We just returned from celebrating my mom’s 80th birthday in the Quebec Laurentians. Just a small gathering of immediate family – you know, 70 or so of us (gotta love those French Canadian, Irish Catholic fusions).
As things would have it, it was a picture perfect weekend for mom – stunning blue skies, brilliant snow filled mountains, and plenty of sugar happy grandchildren running amuck. We were reunited with family we don’t get to see nearly as often as we’d like, and although the time seemed to pass in a flash, as these things often do, it was a pretty wonderful visit.
On to today’s project.
I have to say, this pudding turned out even better than I had hoped (some experiments work – some really don’t).
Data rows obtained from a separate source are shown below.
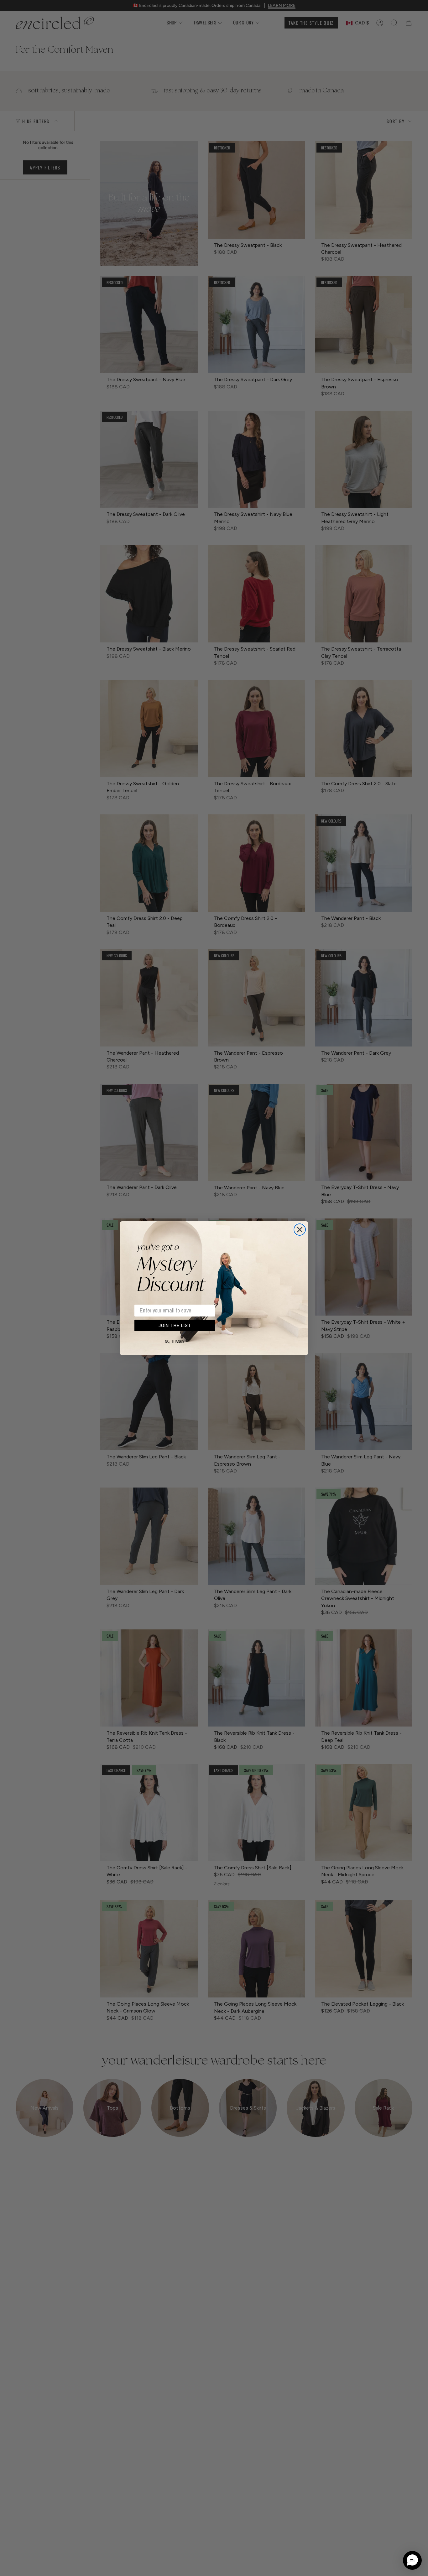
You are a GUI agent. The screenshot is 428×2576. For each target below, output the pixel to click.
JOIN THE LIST (175, 1325)
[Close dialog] (299, 1229)
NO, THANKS (175, 1341)
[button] (412, 2560)
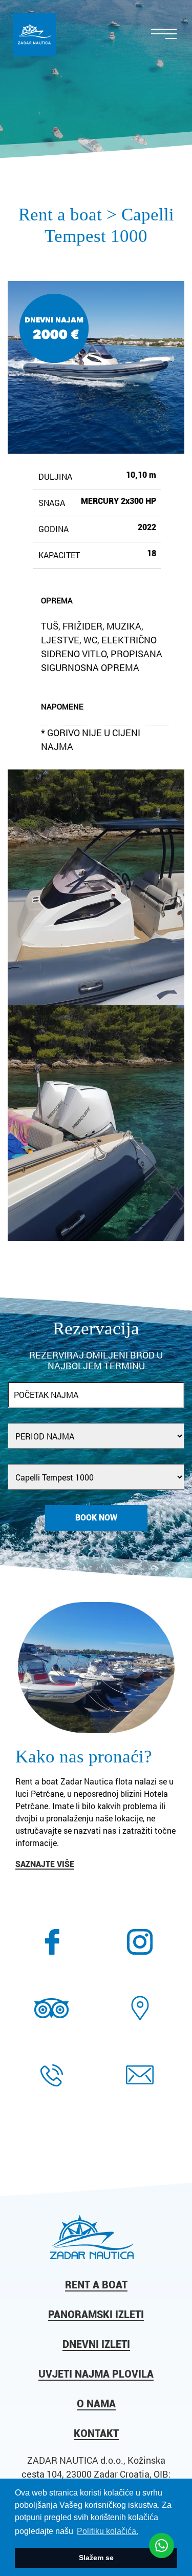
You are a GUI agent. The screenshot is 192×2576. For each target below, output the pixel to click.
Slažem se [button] (96, 2557)
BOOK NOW (96, 1518)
The texture is remarkably similar to that of a traditional dessert pudding with a smooth, silky quality and a burst of chai flavourings and blueberry bliss in every bite.
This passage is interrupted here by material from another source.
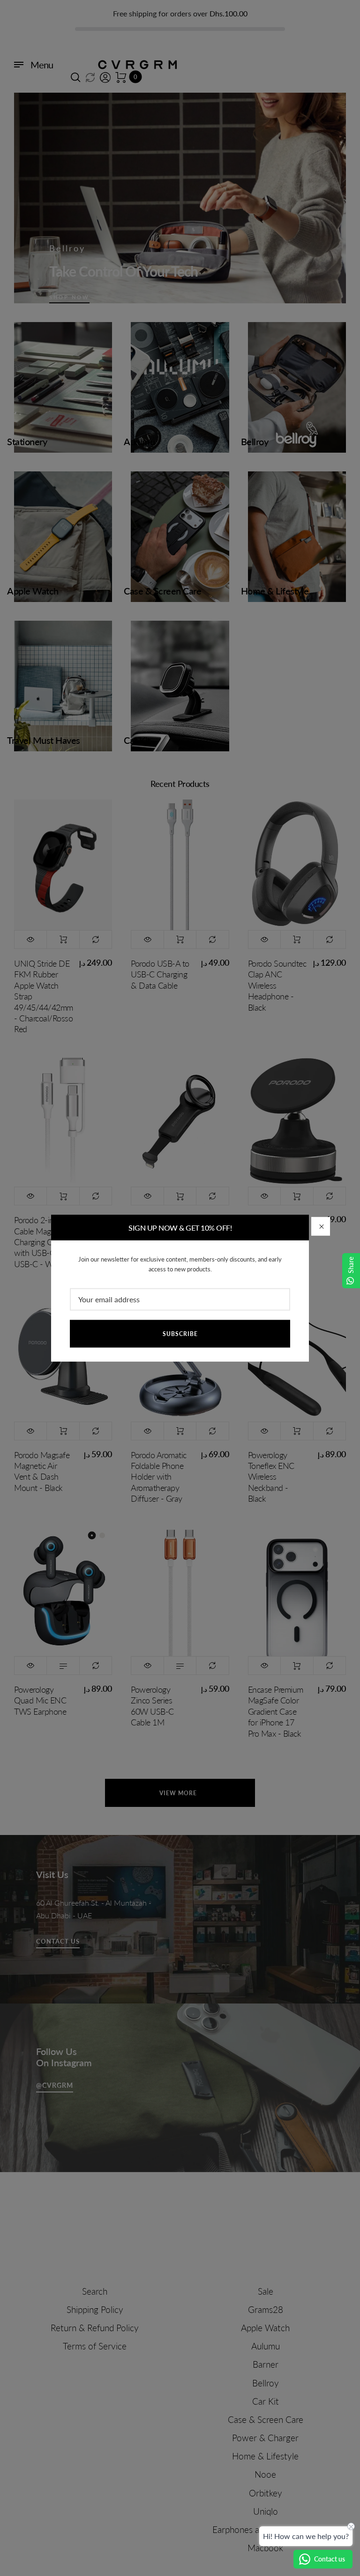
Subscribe (180, 1333)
Be sure to read the cooking notes below for best results. Enjoy!
250 grams silken tofu (about 2 cups)
1 + 1/2 cups blueberries, thawed and drained if using frozen
2 Tbsp agave
2 Tbsp palm sugar
1 Tbsp corn starch
1 tsp ground cinnamon
1 tsp orange zest
1/2 tsp ground cardamon
1/2 tsp ground clove
1/2 fresh grated nutmeg (it’s easy to grate and tastes delicious)
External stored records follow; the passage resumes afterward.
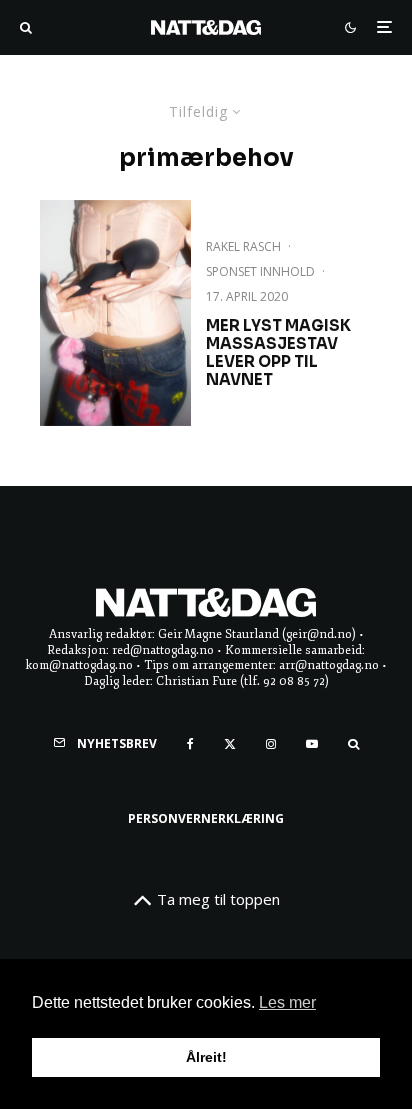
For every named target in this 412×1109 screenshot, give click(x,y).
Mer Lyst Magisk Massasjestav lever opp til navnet (278, 353)
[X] (230, 744)
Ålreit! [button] (206, 1057)
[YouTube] (312, 744)
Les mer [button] (287, 1002)
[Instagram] (271, 744)
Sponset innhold (260, 271)
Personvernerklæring (206, 818)
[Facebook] (190, 744)
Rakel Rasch (243, 246)
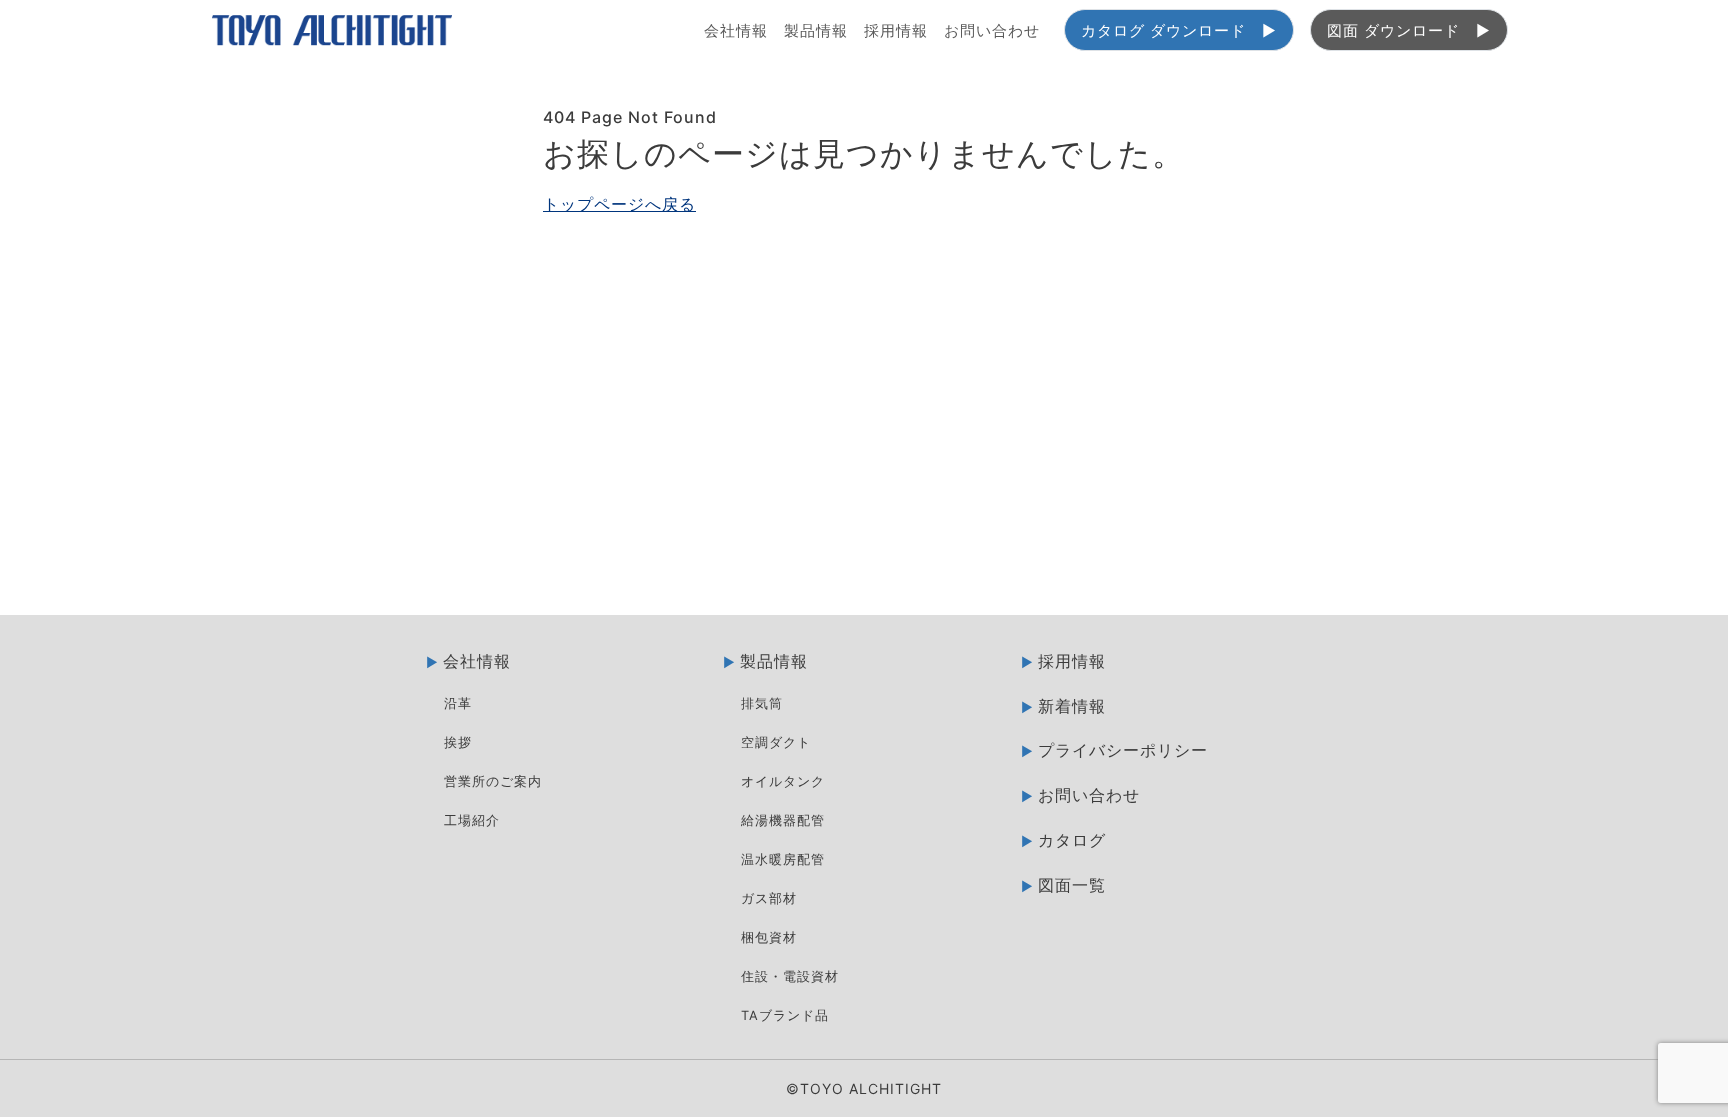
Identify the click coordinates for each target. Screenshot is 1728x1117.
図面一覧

I have used my own spices to create a chai blend here but if you have a favourite Chai tea, you could substitute 1 heaping tablespoon or so in place of the cinnamon, cardamon, clove and nutmeg. The only difference is that you may taste the grittiness from the ground tea leaves and spice bits. I have tried this version as well and while I love the taste of the spice pieces, the abrasive quality of the bits started to wear on me after a while. If you are not bothered by that textural quality, it’s a very tasty version as well.
If you are working with frozen berries, be sure to thaw and drain them first. If you use them from frozen they will defrost in the pudding and leave a puddle of water.
Begin by draining excess liquid from tofu in a colander (you can use the back of a spoon to help expel liquid).
Place all ingredients together in a blender or food processor and blend until smooth.
Pour into individual serving dishes and refrigerate for at least one hour before serving.
Garnish with mint and a couple of blueberries, as desired.